Erdogan: Turkey shared Khashoggi tapes with Saudi, US and others
Saudi Arabia, US, Germany, France and UK given recordings related to journalist’s killing, Turkish president says.
Turkey has shared recordings related to the killing of Jamal Khashoggi with Saudi Arabia, the United States, Germany, France and Britain, President Recep Tayyip Erdogan said on Saturday.
Turkish sources have said previously that authorities have an audio recording purportedly documenting the murder of the Saudi journalist.
The existence of such a recording has never been officially confirmed.
Speaking before his departure for France to attend commemorations to mark the 100th anniversary of the end of World War I, Erdogan said Saudi Arabia knows Khashoggi’s killer is among a group of 15 people who flew into Istanbul hours before the October 2 killing.
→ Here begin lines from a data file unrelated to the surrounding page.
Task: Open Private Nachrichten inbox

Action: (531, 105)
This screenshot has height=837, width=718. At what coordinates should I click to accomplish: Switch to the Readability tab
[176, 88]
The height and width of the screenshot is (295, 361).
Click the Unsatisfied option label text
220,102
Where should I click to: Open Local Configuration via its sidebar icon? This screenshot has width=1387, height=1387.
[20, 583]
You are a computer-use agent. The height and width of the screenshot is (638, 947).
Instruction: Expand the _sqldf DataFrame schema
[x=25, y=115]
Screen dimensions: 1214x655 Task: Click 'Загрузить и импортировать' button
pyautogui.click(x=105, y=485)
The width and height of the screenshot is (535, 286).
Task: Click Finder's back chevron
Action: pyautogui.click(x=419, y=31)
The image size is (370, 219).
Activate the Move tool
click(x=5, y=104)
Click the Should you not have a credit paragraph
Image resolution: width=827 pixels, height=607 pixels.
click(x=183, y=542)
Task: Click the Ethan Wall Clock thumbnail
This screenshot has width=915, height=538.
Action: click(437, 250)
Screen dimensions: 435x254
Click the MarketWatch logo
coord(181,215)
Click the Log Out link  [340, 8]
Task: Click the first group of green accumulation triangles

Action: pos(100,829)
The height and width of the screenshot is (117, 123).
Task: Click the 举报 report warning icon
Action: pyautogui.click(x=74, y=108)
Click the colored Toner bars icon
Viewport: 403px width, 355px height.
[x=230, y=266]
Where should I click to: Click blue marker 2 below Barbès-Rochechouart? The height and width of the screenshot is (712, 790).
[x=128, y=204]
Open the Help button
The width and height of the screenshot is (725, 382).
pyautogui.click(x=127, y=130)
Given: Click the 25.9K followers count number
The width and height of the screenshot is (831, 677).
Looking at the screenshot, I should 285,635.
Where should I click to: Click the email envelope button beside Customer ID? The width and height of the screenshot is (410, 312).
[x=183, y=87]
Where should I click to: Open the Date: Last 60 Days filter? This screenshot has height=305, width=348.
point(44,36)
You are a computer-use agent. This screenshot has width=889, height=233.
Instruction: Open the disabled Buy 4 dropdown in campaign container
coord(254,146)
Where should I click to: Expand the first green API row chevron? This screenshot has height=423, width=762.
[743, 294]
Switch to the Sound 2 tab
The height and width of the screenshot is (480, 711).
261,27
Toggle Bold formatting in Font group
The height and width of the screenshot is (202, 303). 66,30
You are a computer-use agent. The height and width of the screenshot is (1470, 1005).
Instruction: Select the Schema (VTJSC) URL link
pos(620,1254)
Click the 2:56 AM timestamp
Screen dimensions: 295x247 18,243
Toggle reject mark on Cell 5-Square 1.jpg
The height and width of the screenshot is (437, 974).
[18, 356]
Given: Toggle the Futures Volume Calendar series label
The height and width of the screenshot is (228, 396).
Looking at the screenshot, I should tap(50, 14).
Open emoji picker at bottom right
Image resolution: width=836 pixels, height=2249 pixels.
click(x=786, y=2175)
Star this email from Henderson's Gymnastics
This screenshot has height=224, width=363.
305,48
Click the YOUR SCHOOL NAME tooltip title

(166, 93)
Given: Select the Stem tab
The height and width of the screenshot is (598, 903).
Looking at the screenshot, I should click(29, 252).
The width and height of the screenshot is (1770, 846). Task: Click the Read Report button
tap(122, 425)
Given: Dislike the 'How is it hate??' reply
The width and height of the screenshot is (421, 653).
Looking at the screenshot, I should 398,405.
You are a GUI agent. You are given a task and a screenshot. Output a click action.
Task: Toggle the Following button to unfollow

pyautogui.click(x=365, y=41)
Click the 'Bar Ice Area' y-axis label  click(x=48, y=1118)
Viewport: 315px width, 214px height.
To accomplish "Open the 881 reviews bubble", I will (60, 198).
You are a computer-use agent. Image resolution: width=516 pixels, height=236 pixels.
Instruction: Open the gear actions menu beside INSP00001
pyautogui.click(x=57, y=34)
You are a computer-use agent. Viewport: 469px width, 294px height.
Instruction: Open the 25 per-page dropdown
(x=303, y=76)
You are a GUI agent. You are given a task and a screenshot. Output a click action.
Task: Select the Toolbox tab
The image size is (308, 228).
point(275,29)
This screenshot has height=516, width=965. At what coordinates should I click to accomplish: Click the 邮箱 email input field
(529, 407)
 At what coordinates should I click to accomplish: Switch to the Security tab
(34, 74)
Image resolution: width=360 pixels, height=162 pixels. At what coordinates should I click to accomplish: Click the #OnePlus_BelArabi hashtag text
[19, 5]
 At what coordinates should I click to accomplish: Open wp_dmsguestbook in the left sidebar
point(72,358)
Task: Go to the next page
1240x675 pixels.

“We gave the tapes. We gave them to Saudi Arabia, to the United States, Germans, French and British, all of them. They have listened to all the conversations in them,” Erdogan said.
Sources told Al Jazeera on Saturday that Turkish police ended the search for Khashoggi’s body, but that the criminal investigation into the 59-year-old’s murder would continue.
Al Jazeera learned on Friday that traces of acid were found at the Saudi consul-general’s residence in Istanbul, where the body was believed to be disposed of with the use of chemicals.
The residence is at walking distance from the Saudi consulate, where Khashoggi – a Washington Post columnist critical of the Saudi government and the all-powerful Crown Prince Mohammed bin Salman – was killed by a team of Saudi officers and officials.
Saudi Arabia has changed its narrative about the murder several times amid international outcry and intensifying scepticism over its account.
After insisting for more than two weeks that Khashoggi had left the consulate, it then admitted the journalist had died in a fistfight inside the building. Later, Riyadh conceded Khashoggi was killed in a premeditated murder, but that the murder was an unplanned “rogue operation”.
However, Erdogan has accused the “highest levels” of the Saudi government of ordering the hit, while some officials have pointed the finger at the crown prince – a charge Riyadh denies.
Meeting with Trump
Speaking before his departure, Erdogan also said he might meet with US President Donald Trump in Paris during the commemorations.
“When we go to Paris, we will try to secure an opportunity and we will realise a bilateral meeting,” Erdogan said.
Al Jazeera’s Jamal Elshayyal, reporting from Istanbul, said the timing of Erdogan’s comments was “very significant”.
“It happened as he was getting on the plane to go to Paris to meet with Trump. Erdogan is making it very clear that everyone knows what has happened, everyone who is a significant player in the region has the evidence.”
Osman Sert, research director at Ankara Institute, said that Ankara will now attempt to “put pressure” on Washington, a major Saudi ally, but added that “there is a good atmosphere for the Turkish-American relations to go forward during this case”.
“The public’s priority should be to find out who committed this crime and who ordered this crime,” he said.
“What should be done right now is Turkey shouldn’t be left alone against the Saudis. The Europeans and Americans should stand with Turkey.”
Elshayyal also said that Erdogan’s remarks marked the first time Turkey’s president “had spoken directly about those audio recordings”, adding that the move raised doubts on claims that the taps might have obtained “in some kind of clandestine tapping by the Turkish authorities”.
Turkish and Saudi officials have carried out joint inspections of the consulate and the consul-general’s residence, but Erdogan said some Saudi officials were still trying to cover up the crime.
Elshayyal said that Saudi officials, despite officially claiming that they would cooperate with their Turkish counterparts, so far have not only refused to do that but possibly tried to tamper with the ongoing investigation.
“They namely did this by sending in chemical experts [in the consulate and consul-general’s home] to destroy evidence,” he said.
“They also denied Turkish requests to once again search the consul-general’s home, after Turks found samples of chemicals in the garden of the residence.”
Istanbul’s chief prosecutor said on October 31 that Khashoggi was strangled as soon as he entered the consulate and that his body was dismembered, in the first official comments on the case.
Saudi Arabia has said it arrested 18 people and dismissed five senior government officials as part of an investigation into Khashoggi’s killing
Ankara also seeks extradition of the suspects.